Original link: https://www.blueskyxn.com/202208/6364.html
foreword
Both Acme.sh and CertBot are tools that are commonly used to automatically apply for SSL certificates, of course, they can also be used to apply manually.
I personally need to deploy manually more often, so this article still uses the manual application for ZeroSSL’s SSL certificate as an example, of course, using Acme.sh.
Generally speaking, it runs better in the Linux environment, and the operation is simple and fast.
Its official website is https://github.com/acmesh-official/acme.sh
ACME Support
ACME supports many common SSL certificate brands.
Including but not limited to LE (Let’s Encrypt), ZeroSSL, BP (Buypass), Google, etc.
Originally, I was going to use it to test GoogleSSL, but it has been 2 days and I haven’t been granted permission. The group friends said that maybe Google is about to end the internal test.
You can refer to these documents:
https://github.com/acmesh-official/acme.sh/wiki/BuyPass.com-CA
https://github.com/acmesh-official/acme.sh/wiki/Change-default-CA-to-ZeroSSL
https://github.com/acmesh-official/acme.sh/wiki/CA
| CA | MaxLifetime | ECC | Domain Count | Wildcard | IPv4 | IPv6 | NotAfter |
|---|---|---|---|---|---|---|---|
| Let’s Encrypt | 90 | Yes | 100 | Yes | No | No | No |
| ZeroSSL | 90 | Yes | 100 | Yes | No | No | Yes |
| 90 | Yes | 100 | Yes | No | No | Yes | |
| Buypass | 180 | Yes | 5 | Paid | No | No | No |
| SSL.com | 90 | Yes | 2 | Paid | No | No | No |
| HiCA | 180 | Paid | 10 (1 if Wildcard) | Yes | Yes | Yes | No |
ZeroSSL certificate
The official website of ZeroSSL is https://zerossl.com/
The official website also provides some services, but it is not very friendly to free users (most functions do not)

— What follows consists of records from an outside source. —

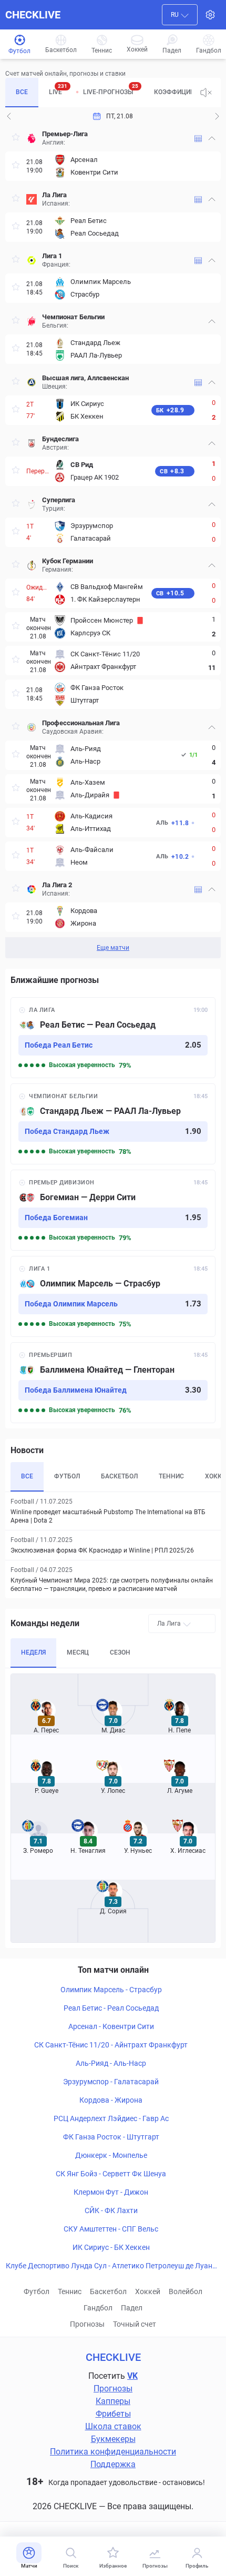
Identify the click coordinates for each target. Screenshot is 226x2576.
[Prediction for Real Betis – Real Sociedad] (113, 1038)
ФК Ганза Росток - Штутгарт (111, 2137)
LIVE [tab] (58, 89)
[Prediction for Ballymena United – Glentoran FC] (113, 1383)
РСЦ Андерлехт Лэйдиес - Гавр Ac (111, 2118)
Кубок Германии (67, 561)
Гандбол (98, 2308)
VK (132, 2376)
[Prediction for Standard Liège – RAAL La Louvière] (113, 1124)
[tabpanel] (113, 541)
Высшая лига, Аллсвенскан (85, 378)
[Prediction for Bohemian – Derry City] (113, 1210)
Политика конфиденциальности (113, 2452)
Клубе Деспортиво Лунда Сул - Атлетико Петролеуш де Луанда (111, 2266)
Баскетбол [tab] (119, 1476)
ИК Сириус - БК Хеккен (111, 2247)
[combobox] (180, 14)
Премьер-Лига (65, 134)
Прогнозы (87, 2324)
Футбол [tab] (67, 1476)
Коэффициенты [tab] (181, 92)
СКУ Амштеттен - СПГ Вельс (111, 2229)
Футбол (36, 2291)
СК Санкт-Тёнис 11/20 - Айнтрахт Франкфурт (111, 2045)
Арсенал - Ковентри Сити (111, 2026)
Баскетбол (108, 2291)
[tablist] (98, 92)
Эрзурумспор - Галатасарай (111, 2081)
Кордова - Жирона (110, 2100)
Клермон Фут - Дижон (111, 2192)
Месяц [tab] (78, 1652)
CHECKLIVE (32, 14)
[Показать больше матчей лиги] (198, 138)
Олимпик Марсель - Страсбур (111, 1989)
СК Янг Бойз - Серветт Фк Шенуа (111, 2173)
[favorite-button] (15, 138)
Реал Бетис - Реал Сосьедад (111, 2008)
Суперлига (58, 500)
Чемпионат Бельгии (73, 317)
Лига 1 (52, 256)
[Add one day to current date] (9, 116)
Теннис (69, 2291)
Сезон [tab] (120, 1652)
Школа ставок (113, 2426)
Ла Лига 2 (57, 885)
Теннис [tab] (171, 1476)
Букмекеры (113, 2439)
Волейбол (185, 2291)
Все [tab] (22, 92)
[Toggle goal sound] (206, 92)
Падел (131, 2308)
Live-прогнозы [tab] (110, 89)
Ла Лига (54, 195)
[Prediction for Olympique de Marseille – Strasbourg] (113, 1296)
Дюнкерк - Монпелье (111, 2155)
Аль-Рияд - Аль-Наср (111, 2063)
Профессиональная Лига (81, 723)
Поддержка (113, 2464)
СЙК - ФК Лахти (111, 2210)
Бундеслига (60, 439)
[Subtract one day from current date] (217, 116)
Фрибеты (113, 2414)
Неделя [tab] (33, 1652)
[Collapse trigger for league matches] (211, 138)
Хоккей (147, 2291)
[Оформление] (210, 14)
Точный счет (134, 2324)
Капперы (113, 2401)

However, the main functions can be used for free under ACME (instead, the official website browser asks for money, the real IQ tax) can be read https://zerossl.com/features/acme/
It should be noted that his own SSL business is not particularly old-fashioned.
The ACME tool can implement the same free, multi-domain, multi-wildcard (also called wildcard) SSL certificate as above.
At the same time, the advantage is that there is no need for additional registration, just fill in an email address, and the certificate defaults to the AT country (if you apply for a TA certificate through Tencent Cloud, 51SSL, etc., there must be a real name)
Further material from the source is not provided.